According to the project description on synthetic gene circuit design, how many regulators will the PIs use to create a mutant library?

- SUPPLIED TEXT
= = =

Synthetic Biology is a nascent field with applications that range from bio-fabrication to alternative energy. Despite its significance, engineering of biological circuits still relies on trial-and-error tinkering techniques, with limited computational support. If Synthetic Biology is to advance to more complex synthetic systems that go beyond a handful of interacting parts, a scalable, integrative, methodological approach is necessary. In an analogy to integrated circuits, when it comes to circuit engineering, the role of detailed computer models, optimization methods, simulators and design tools is paramount.
Intellectual Merit: This project aims to pave the way towards an optimization-based, automated design framework for synthetic gene circuits that adhere to user-defined constraints. A synthetic gene circuit is a collection of one or more genes, together with elements (promoters, ribosome binding sites, etc.) that influence gene expression. The wiring, i.e. the order and position of every element, within a synthetic gene circuit determines the gene expression pattern, and overall behavior of the circuit. These circuits are introduced, usually as part of a plasmid(s), in a host organism that can be readily manipulated in order to achieve a desired outcome (e.g. specific temporal behavior, or production of an enzyme). To facilitate faster time-to-market solutions and more robust, predictable designs, PIs will develop a design and optimization tool prototype. To that end, PIs propose a new optimization formulation that encompasses multiple biological models relevant to synthetic genetic circuit design. In addition, they propose a hybrid optimization-simulation technique to capture additional effects related to cell division, noise, and evolutionary processes. The investigation will focus on how state-of-the-art techniques from combinatorial optimization can be applied to find the optimal circuit for a specific task. Since the tool will need a library of well-characterized components to operate, PIs will create a mutant library of three widely-used regulators, then quantitatively characterize them, and store this information in a publicly available database. As a proof-of-concept experiment, they will assess their integrative approach by constructing an automatically-designed synthetic circuit, measuring its output and deviation from the desired goal, and then comparing it to other similar designs that have been already available in literature.

= = =

- INFORMATION
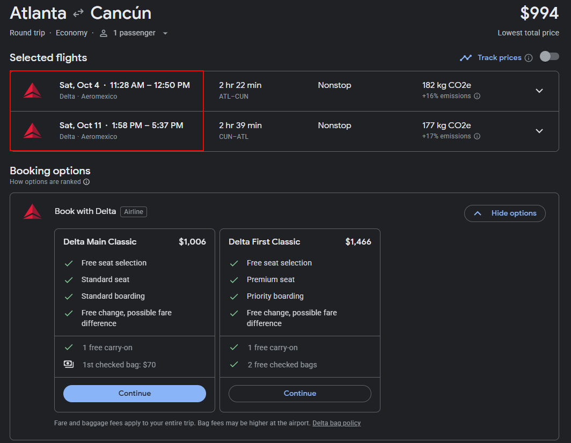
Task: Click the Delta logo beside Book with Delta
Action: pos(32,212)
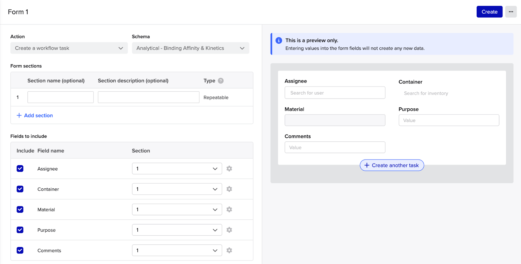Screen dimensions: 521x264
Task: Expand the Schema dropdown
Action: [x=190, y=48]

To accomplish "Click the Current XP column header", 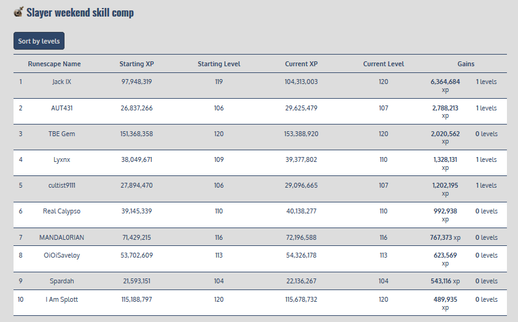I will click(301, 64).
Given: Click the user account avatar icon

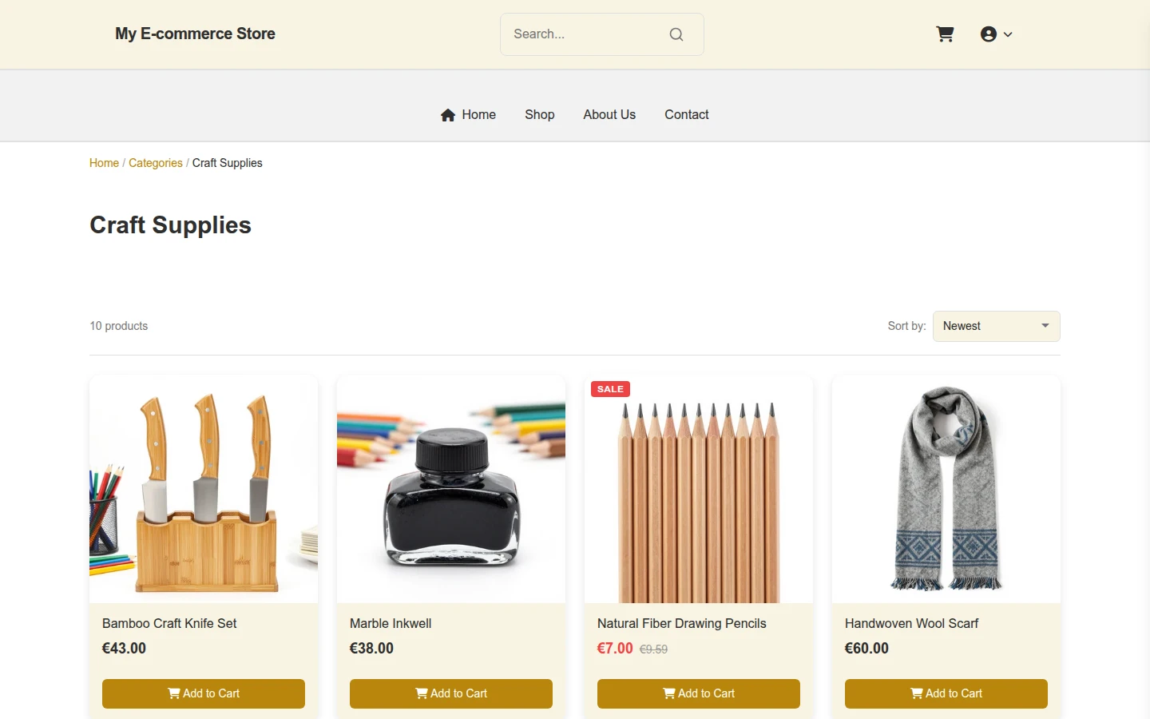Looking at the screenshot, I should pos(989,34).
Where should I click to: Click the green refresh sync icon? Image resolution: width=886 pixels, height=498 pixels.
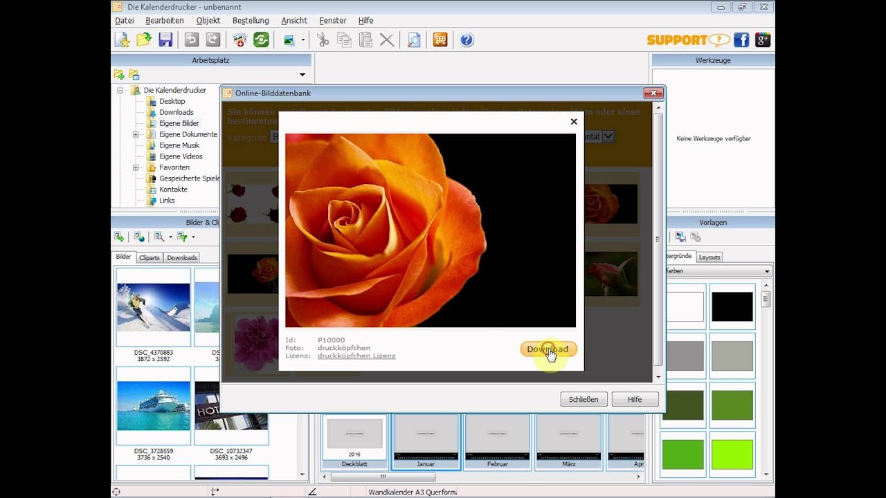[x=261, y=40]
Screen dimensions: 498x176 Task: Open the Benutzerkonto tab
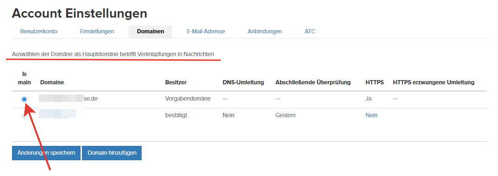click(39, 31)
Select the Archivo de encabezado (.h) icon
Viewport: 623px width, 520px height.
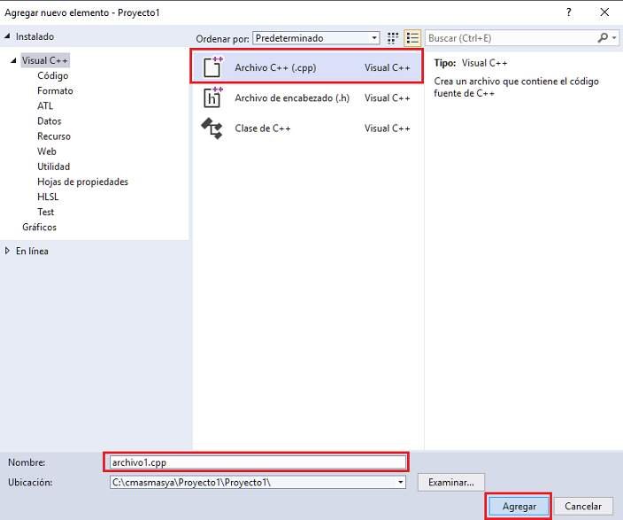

= = =

- SOLUTION BELOW
Three widely-used regulators.